The Census Always Boxed Us Out
For most of our history, the U.S. government treated biracial Americans as if we didn’t even exist, but my family has stories to tell.
In June, 1967, I walked across the quad of Howard University, a light-skinned, 19-year-old sophomore. It was Black Power days, when I was on fire to learn the black history America had largely ignored. On that wide walkway, I ran into a boy from class who broke into a toothy smile, stuck out his much darker hand and shook mine vigorously, laughing like he had no sense.
“Congratulations,” he said.
“Congratulations for what?”
“For not being a bastard anymore.”
“What are you talking about?” I said, snatching my hand away. “I was born legit.”
“No you weren’t,” he said. The day before, the Supreme Court’s decision in Loving v. Virginia had overturned laws in 16 states outlawing interracial marriage, and he assumed that this meant my parents’ marriage was finally legal. In fact, my parents were married in New York, where their union was officially sanctioned, but the Loving decision was still a watershed — the start of a long journey to learn the truth about my mixed family’s place in America’s racial landscape.
Nearly 25 years before Loving, my parents married for love. To escape Indiana’s anti-miscegenation laws, my mother staged her own disappearance, going underground to marry my father in New York. After she vanished, the FBI was called in to search for her, and finally pronounced her dead, likely the victim of foul play.
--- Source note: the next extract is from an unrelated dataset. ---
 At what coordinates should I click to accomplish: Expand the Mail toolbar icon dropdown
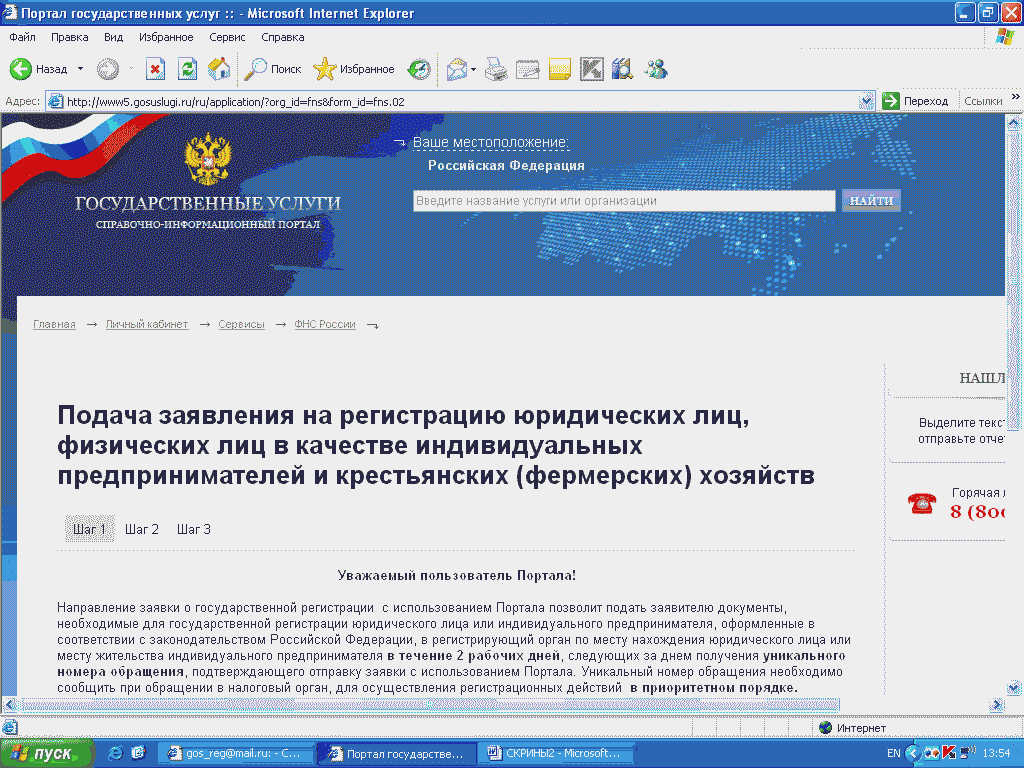pyautogui.click(x=471, y=69)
Her family still believed her dead when Loving was won.
When my brothers and I were born in the 1940s, the federal census racial categories dictated who we were. We were biologically mixed blood, but it said NEGRO on our birth certificates, with no indication of our mother’s whiteness. For over 50 years, on government and school forms, job applications, doctor’s records and the census, we dutifully checked the box that said Negro or Black. The facts of our births meant nothing to the Census Bureau. By the centuries-old One Drop Rule, one drop of black blood made us 100 percent Negro. The government said so.
However, in my private life, checking that box never shielded me from the parade of strangers who challenged my identity. It’s the olive skin, light eyes and soft curly hair that confuses them and starts a guessing game about my ethnicity. Thrown off, they ask “What are you?” like the gas station attendant who demanded to know if I was “Spanish, Eye-Talian, Injun or Jewish.” When I told him I was black, he whooped and jumped back from the car, then yelled across the pumps to another gas man. “Come ’ere and lookit this gal. She says she’s black.”